Work instructions:
Print only the lines from the one with "Image resolution: width=873" through the end of the data, exactly, and please omit pictures.

Saved data entries:
• • • •

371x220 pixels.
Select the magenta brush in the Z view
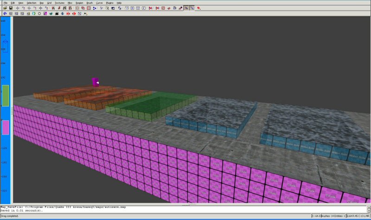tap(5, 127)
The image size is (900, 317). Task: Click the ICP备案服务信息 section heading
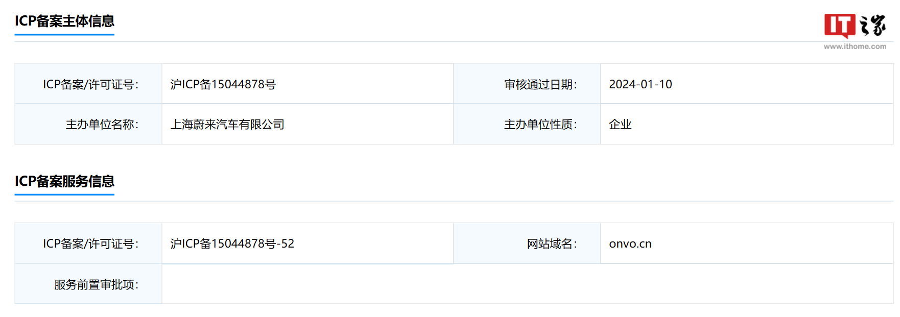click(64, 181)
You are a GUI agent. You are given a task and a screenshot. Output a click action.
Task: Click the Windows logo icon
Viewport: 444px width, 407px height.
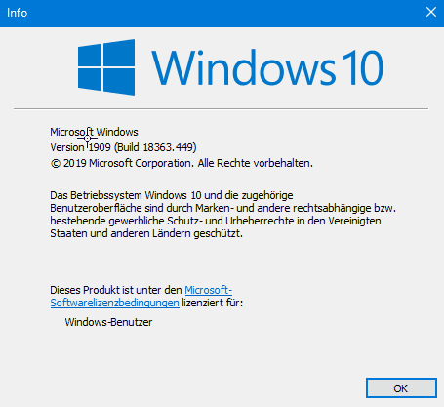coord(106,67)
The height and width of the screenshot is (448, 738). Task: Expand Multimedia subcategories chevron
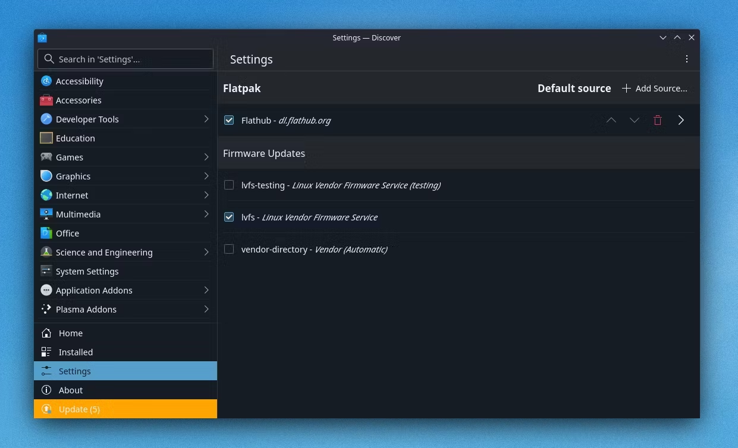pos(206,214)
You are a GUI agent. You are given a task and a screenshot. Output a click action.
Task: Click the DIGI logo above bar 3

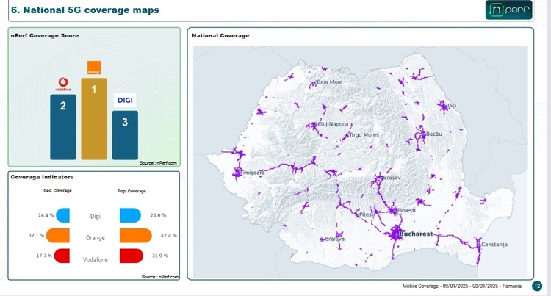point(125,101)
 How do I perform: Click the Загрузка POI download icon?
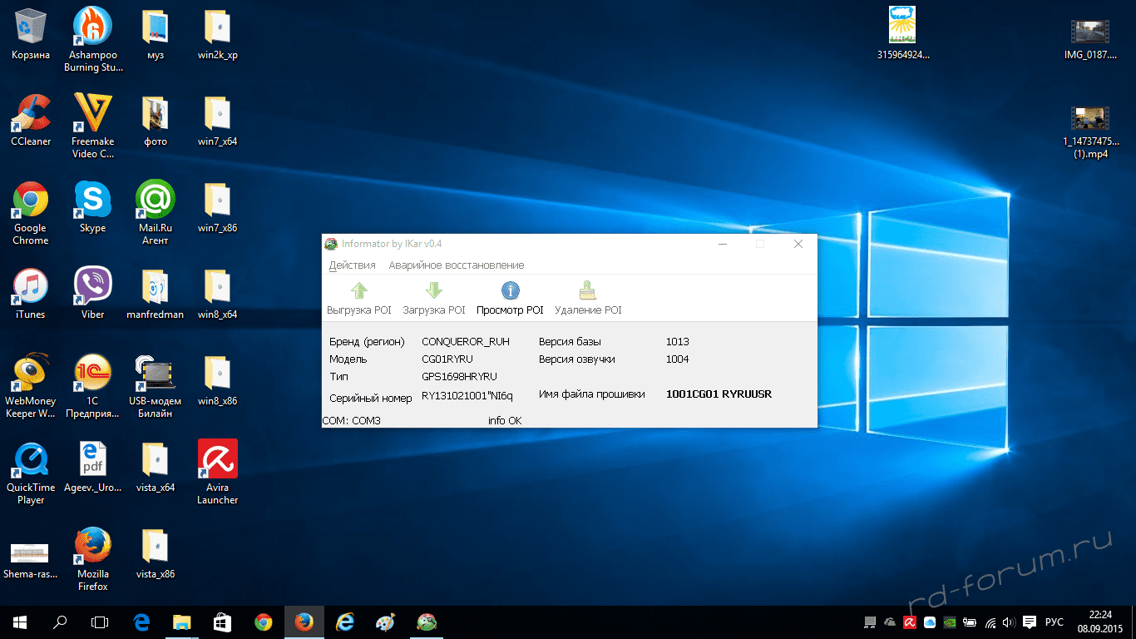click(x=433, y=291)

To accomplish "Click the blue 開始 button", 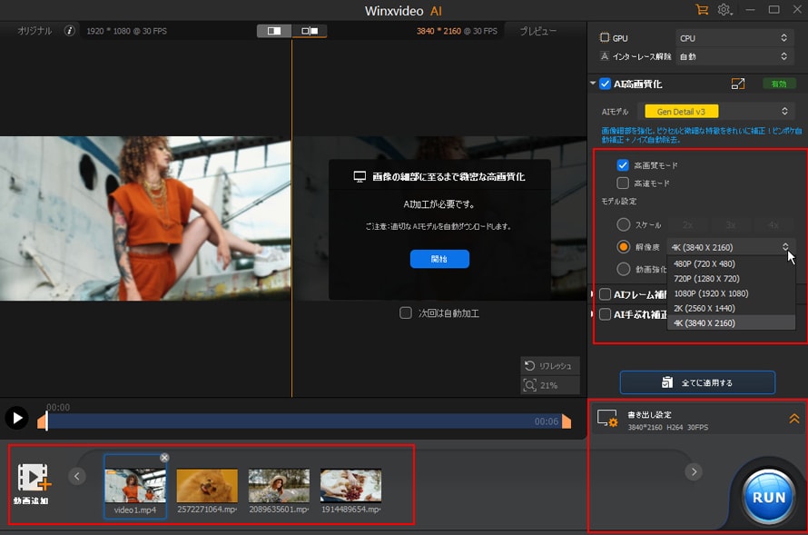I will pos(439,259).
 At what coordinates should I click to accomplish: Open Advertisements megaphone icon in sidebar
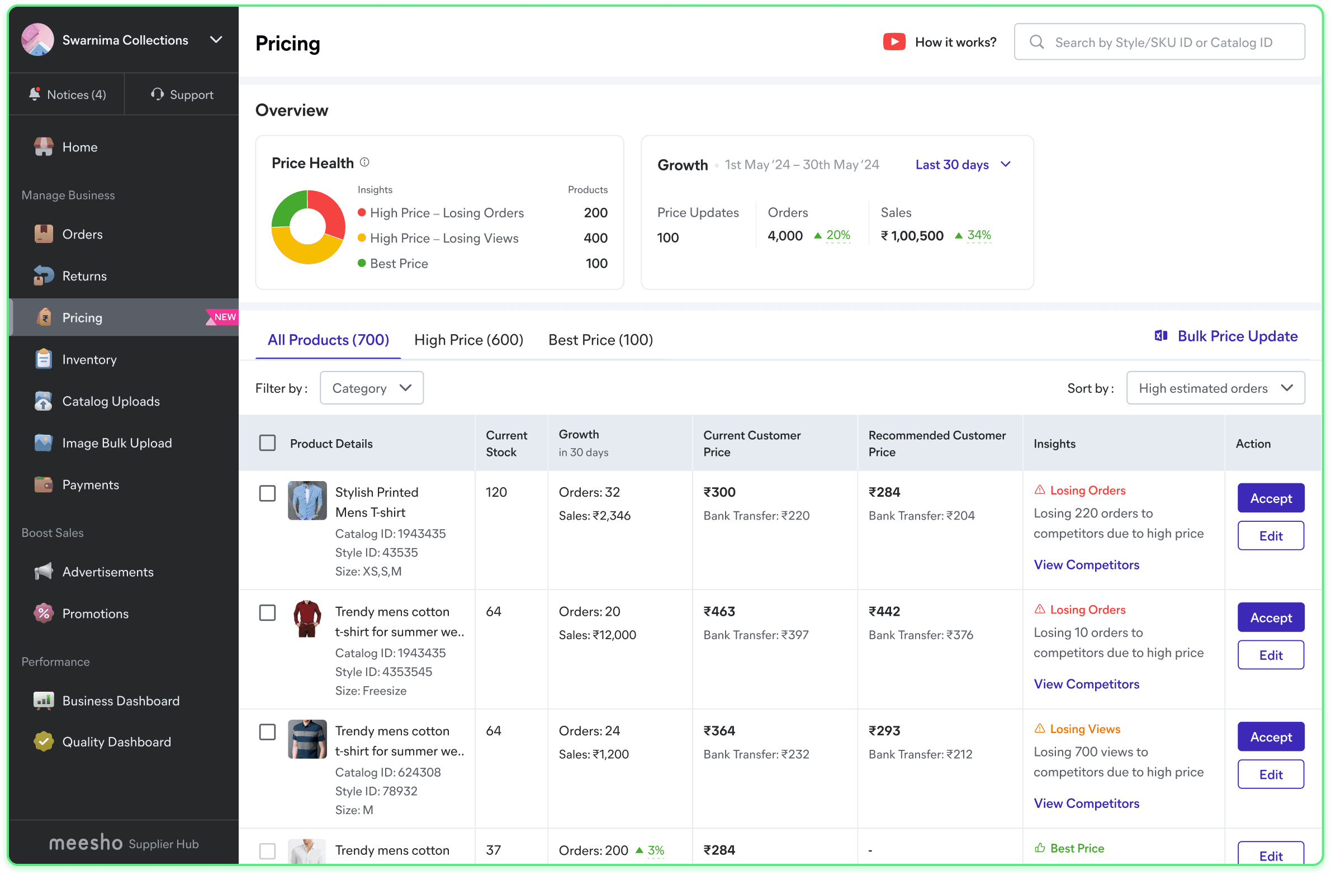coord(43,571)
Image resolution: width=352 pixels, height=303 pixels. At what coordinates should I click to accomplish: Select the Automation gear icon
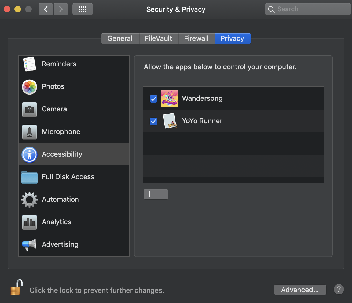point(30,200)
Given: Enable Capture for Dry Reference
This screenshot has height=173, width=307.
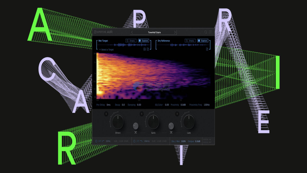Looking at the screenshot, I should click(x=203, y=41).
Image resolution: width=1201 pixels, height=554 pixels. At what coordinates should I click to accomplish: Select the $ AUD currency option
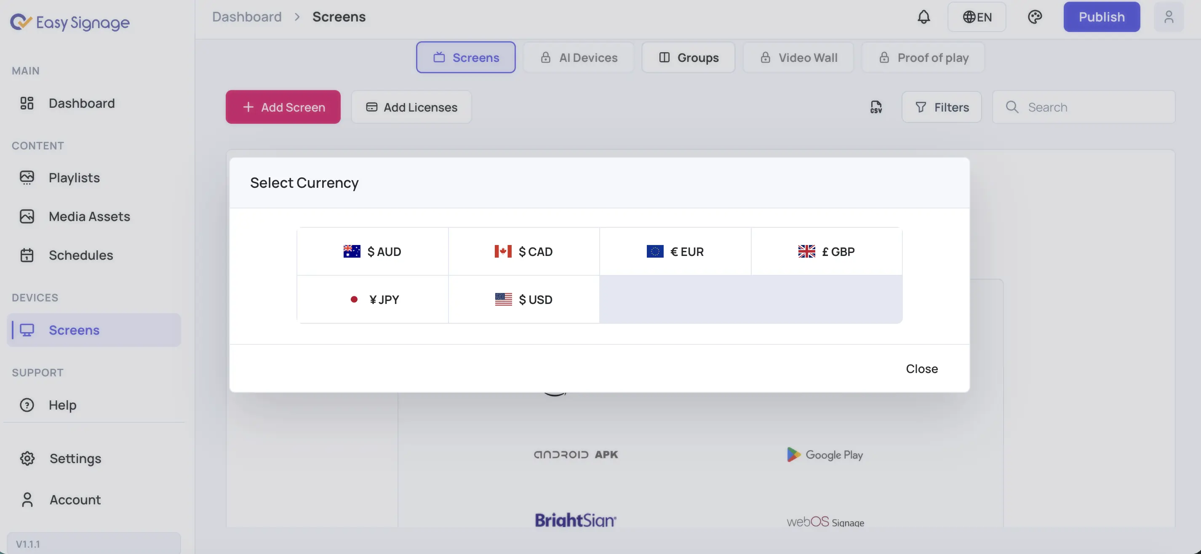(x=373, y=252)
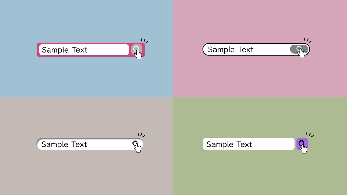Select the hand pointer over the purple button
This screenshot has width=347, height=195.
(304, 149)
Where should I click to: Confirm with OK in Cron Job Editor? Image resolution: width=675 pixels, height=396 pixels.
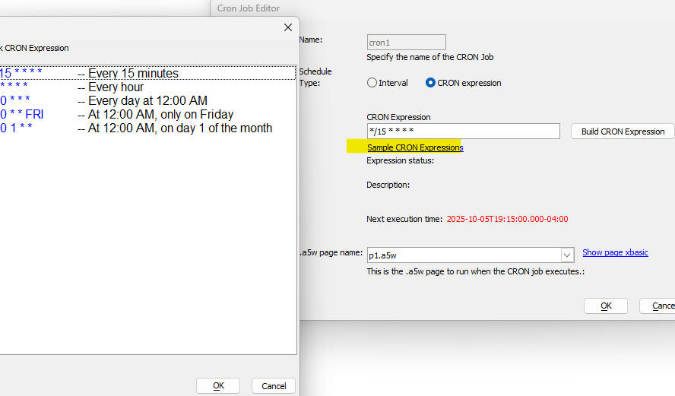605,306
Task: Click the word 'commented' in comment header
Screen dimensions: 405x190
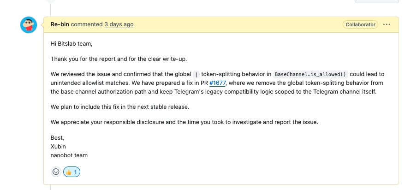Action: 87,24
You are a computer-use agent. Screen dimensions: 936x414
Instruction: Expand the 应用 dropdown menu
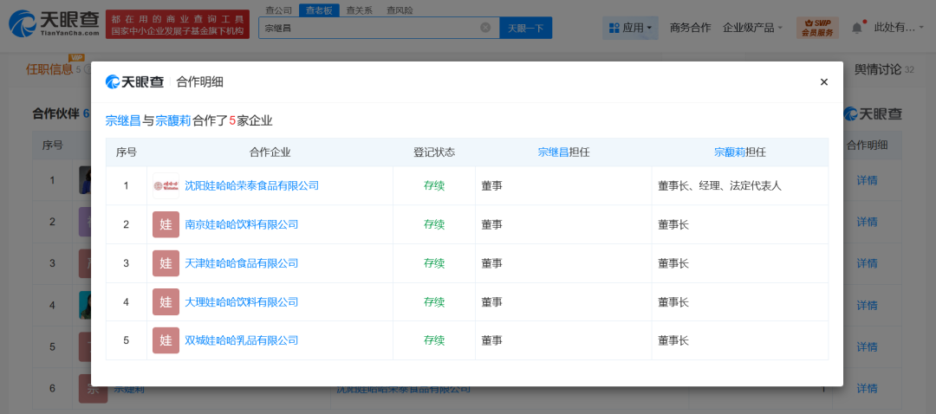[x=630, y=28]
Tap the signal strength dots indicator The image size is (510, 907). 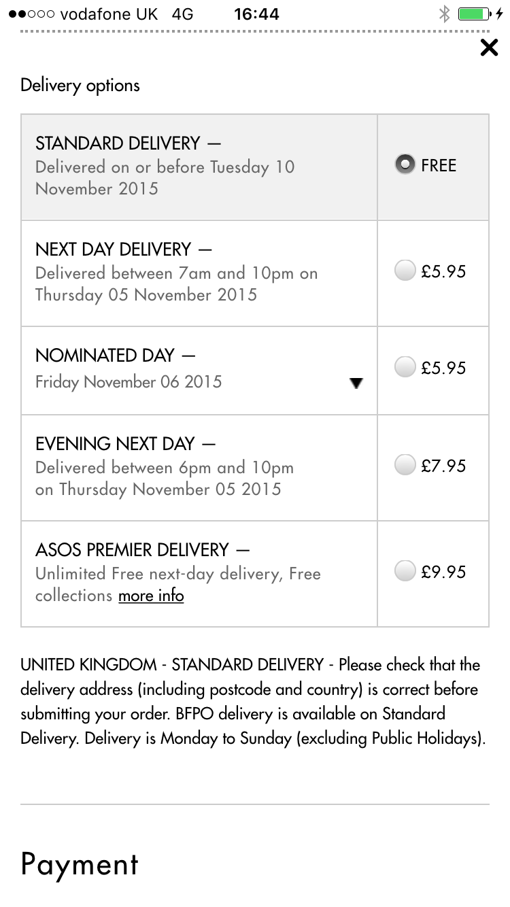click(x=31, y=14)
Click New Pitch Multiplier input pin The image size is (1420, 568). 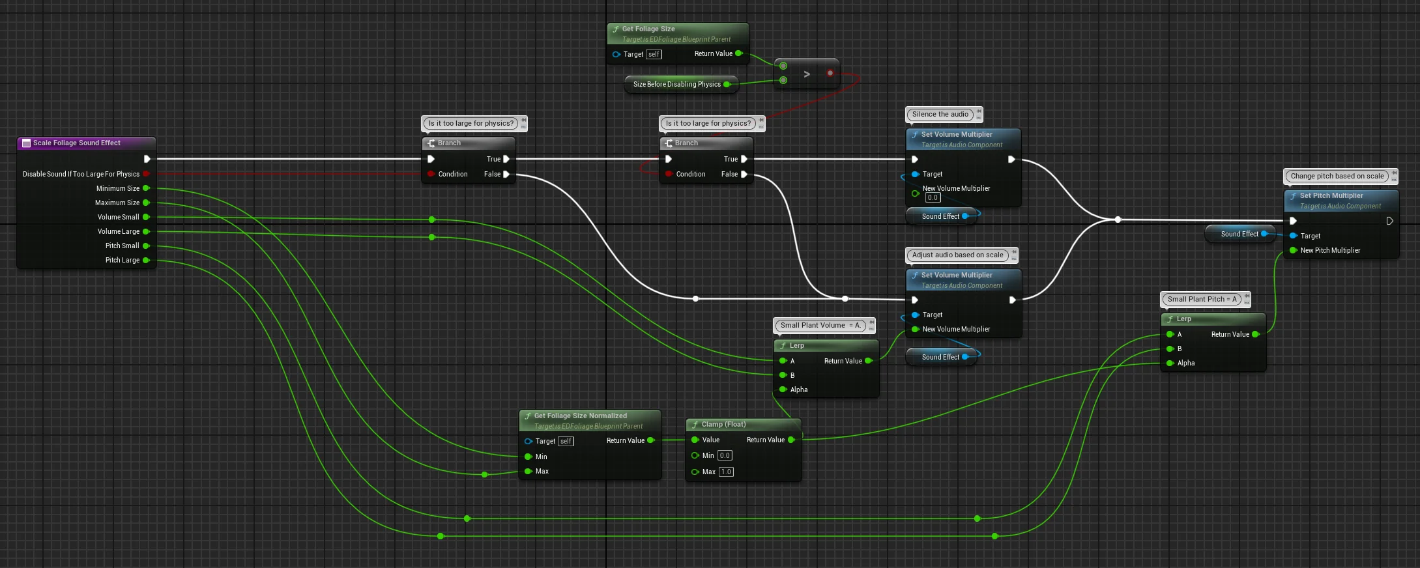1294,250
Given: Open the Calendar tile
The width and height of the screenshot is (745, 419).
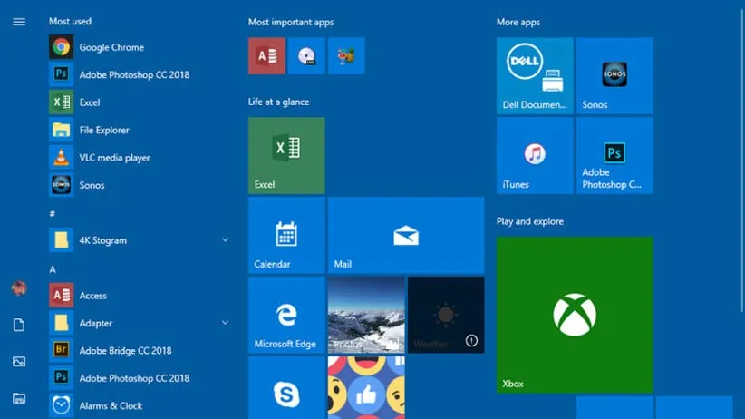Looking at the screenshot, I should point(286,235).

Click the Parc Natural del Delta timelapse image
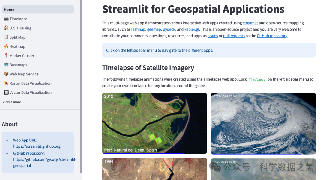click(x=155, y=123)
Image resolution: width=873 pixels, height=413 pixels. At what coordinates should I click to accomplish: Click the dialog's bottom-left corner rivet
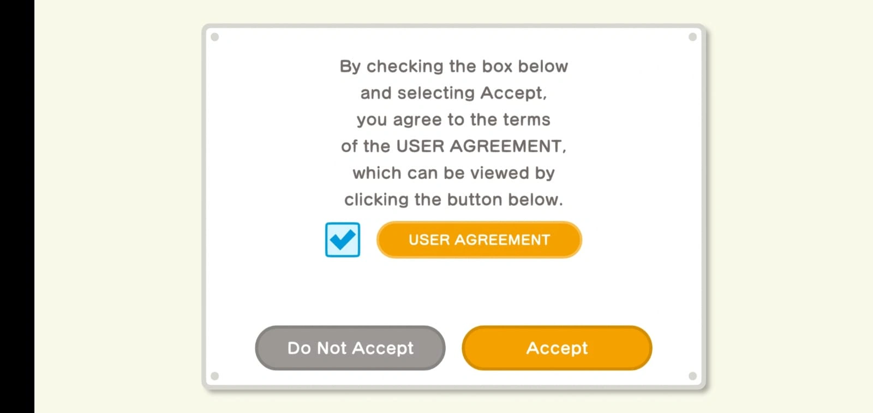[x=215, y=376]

• • • •

Answer space:
Image resolution: width=873 pixels, height=413 pixels. At what coordinates should I click to accomplish: Click the dialog's bottom-left corner rivet
[x=215, y=376]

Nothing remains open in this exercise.